Kampf gegen die Klimakrise: Ein Vorschlag wäre die energetische Erneuerung des gesamten Gebäudebestands in Österreich.
Foto: Imago images/shotshop

Die gemeinsame Ursache des "Multiorganversagens" besteht in der Dominanz neoliberaler Theorien, sie haben diese Einzelentwicklungen legitimiert – von der Entfesselung der Finanzmärkte, der Nichtbekämpfung der Erderwärmung bis zum Glauben, "die Märkte" würden den Weg aus der Krise schon finden.

"Geldspritzenpolitik"

Depressionen sind Phasen, in denen das Alte nicht mehr funktioniert und das Neue noch nicht gefunden ist. Ihre Überwindung verlangt einen umfassenden Kurswechsel durch eine Politik, welche die bedrückendsten Probleme durch große Projekte anpackt, die Menschen dafür mobilisiert und ihnen so Hoffnung gibt auf ein besseres Leben (wie in der Weltwirtschaftskrise der New Deal von Roosevelt oder die Schaffung des Wohlfahrtsstaats in Schweden). Der "Geldspritzenpolitik" fehlen hingegen Visionen für die Bewältigung der gegenwärtigen Hauptprobleme.

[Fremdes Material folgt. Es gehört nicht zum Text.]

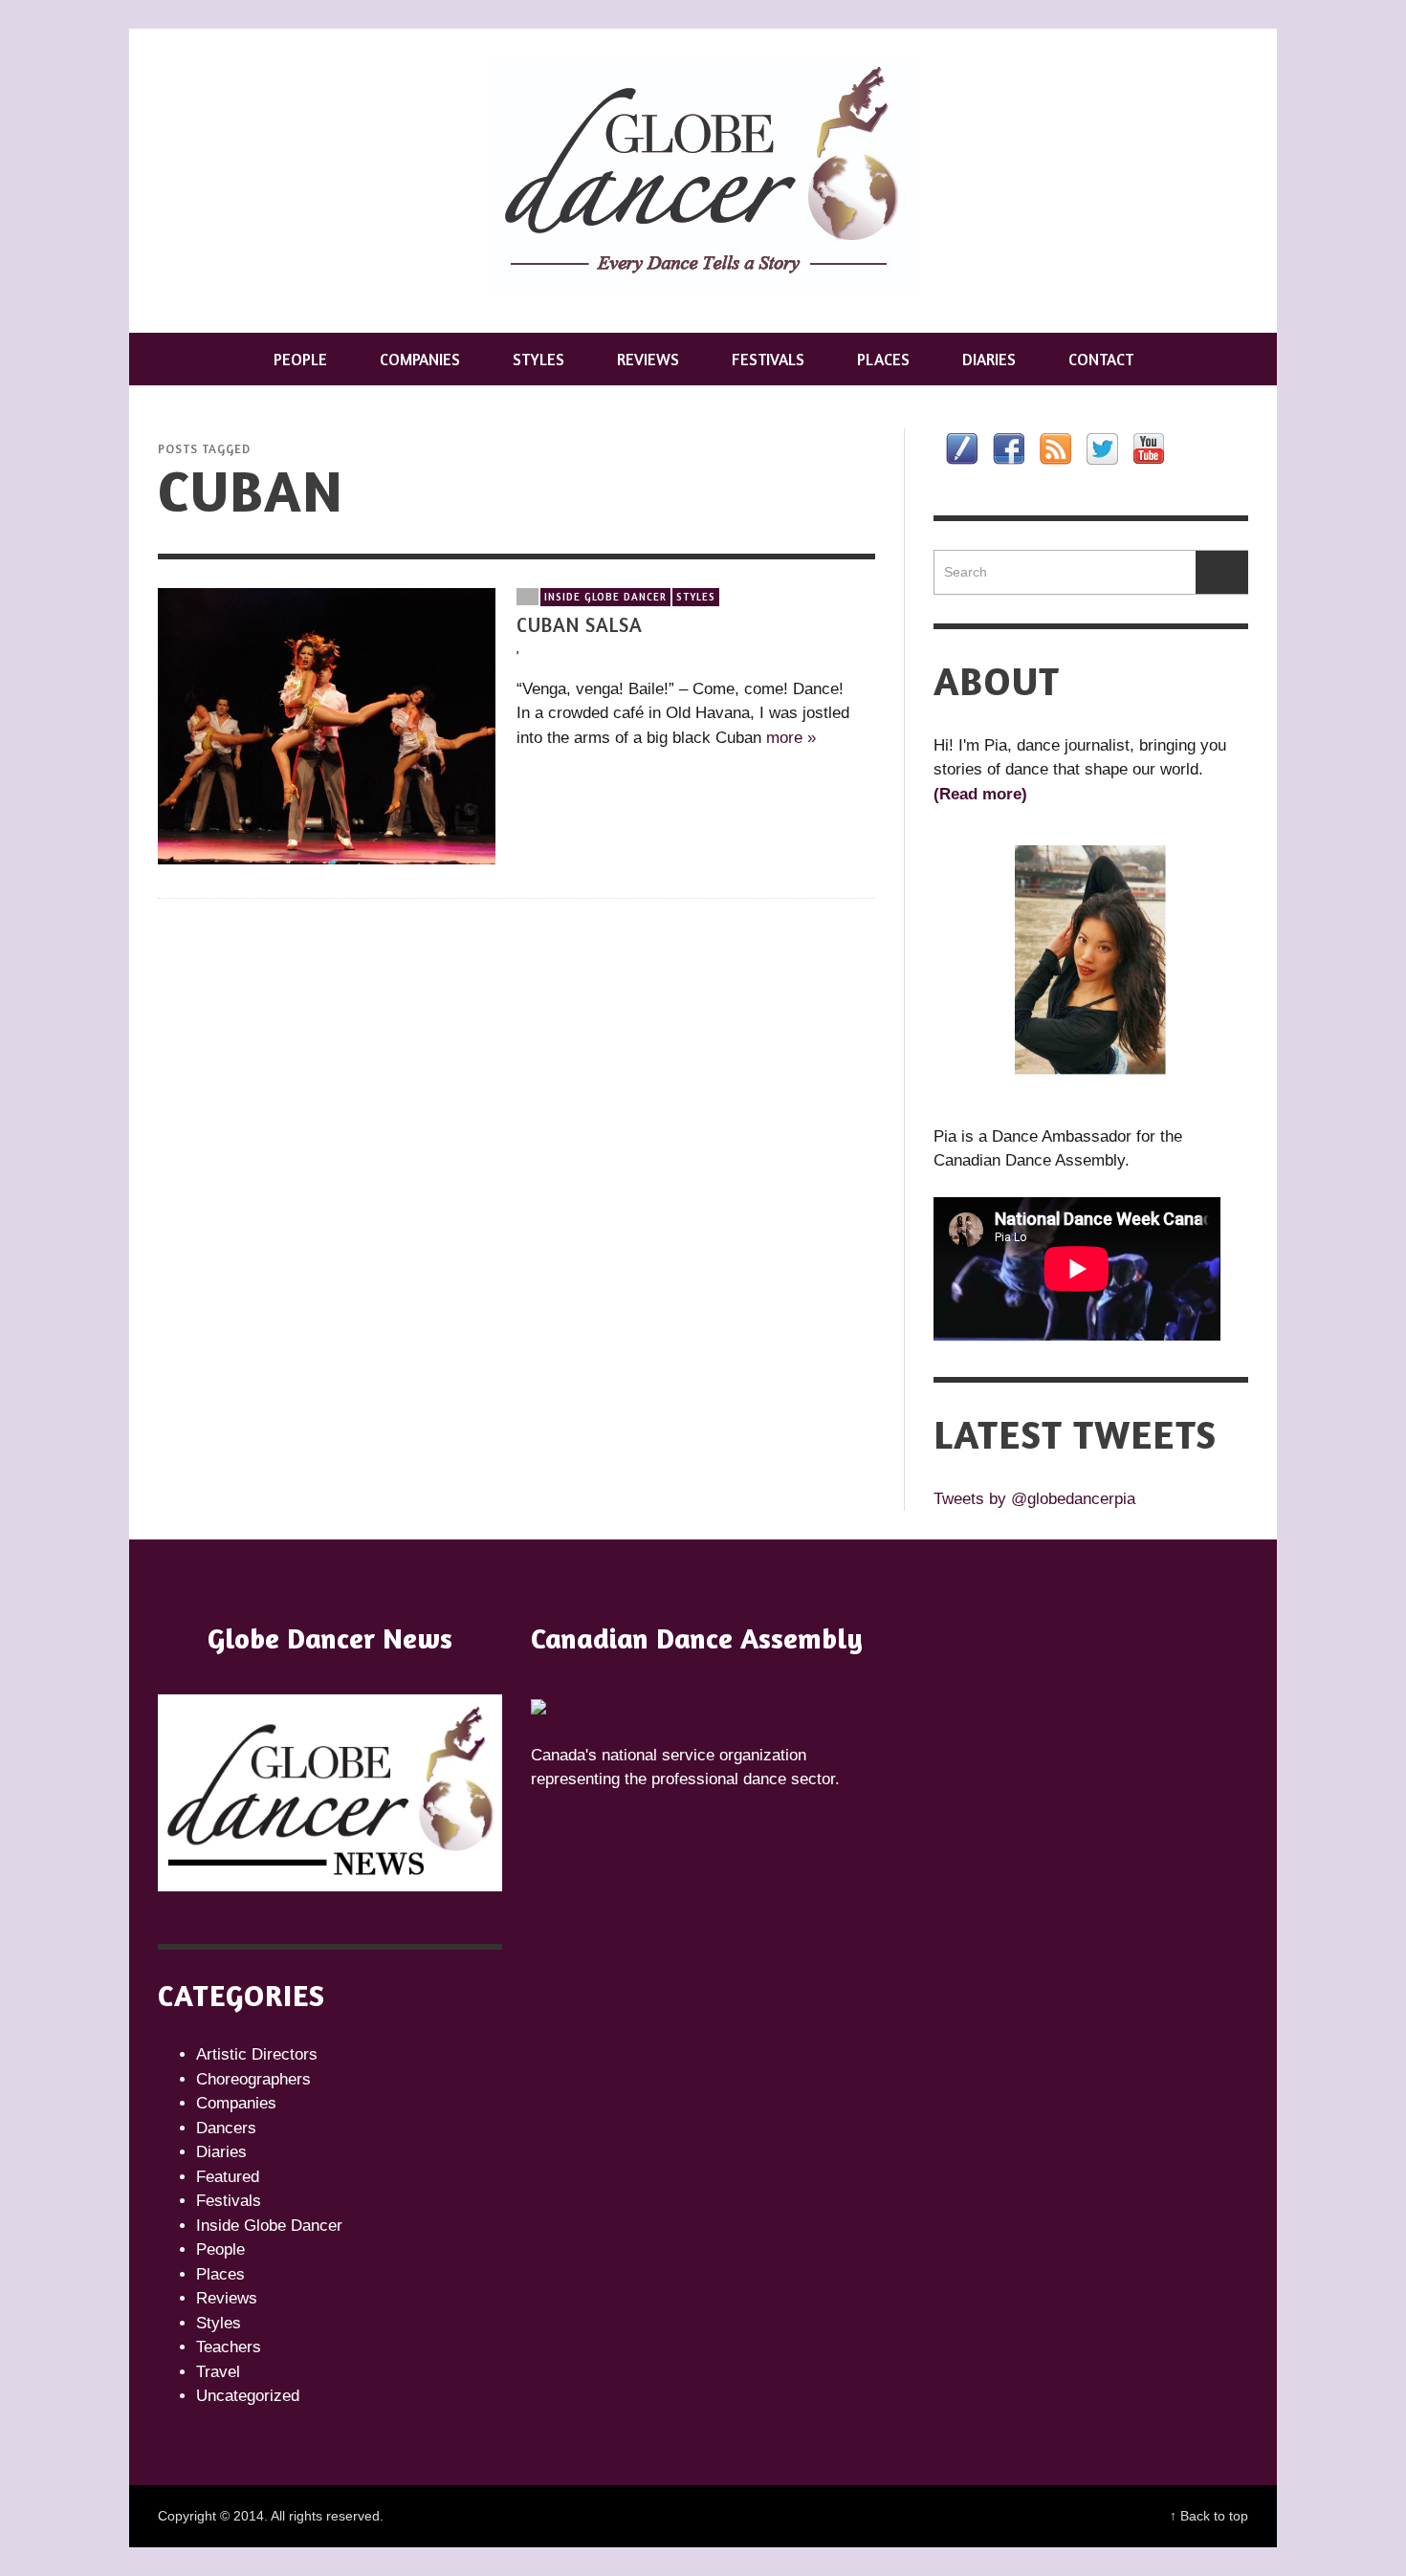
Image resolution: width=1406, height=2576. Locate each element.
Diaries (221, 2152)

Wie könnte eine "krisengerechte" Politik konkret aussehen? Das möchte ich am Beispiel eines Megaklimaprojekts skizzieren: die energetische Erneuerung des gesamten Gebäudebestands in Österreich durch den integrierten Einsatz von Wärmedämmung, Photovoltaik, Stromspeichern, Wärmepumpen und den Ausbau lokaler Stromnetze. Dadurch lässt sich der Energieverbrauch für Heizen und Kühlen radikal absenken und zusätzlich Strom erzeugen. Die Umsetzung sollte zunächst Ein- beziehungsweise Zweifamilienhäuser in kleine "Ökokraftwerke" verwandeln.

"Anschubpotenzial"

Wie hoch wäre das "Anschubpotenzial", wenn drei Prozent der Häuser jährlich saniert würden? Bei Einzelprojektkosten von 150.000 Euro für Dämmung, Wärmepumpe, Photovoltaik und Speicher und 50.000 Sanierungen ergäben sich Gesamtinvestitionen von 7,5 Milliarden Euro und ein zusätzliches BIP von 11,2 Milliarden Euro oder 2,8 Prozent pro Jahr. Die Umsetzung erfordert ein politisches Projektmanagement, das Bund, Länder, Gemeinden, Banken, Unternehmen und Medien aktivierend vernetzt:

· Es werden einheitliche Förderungsinstrumente geschaffen, die Sanierungen "im Ganzen" fördern (derzeit werden die einzelnen Komponenten wie Wärmedämmung oder Photovoltaik getrennt unterstützt – überdies nach Bundesländern unterschiedlich).

· Die örtlichen Banken/Sparkassen erstellen nicht nur Finanzierungspläne, sondern helfen auch bei der Einholung von Kostenvoranschlägen oder behördlichen Genehmigungen.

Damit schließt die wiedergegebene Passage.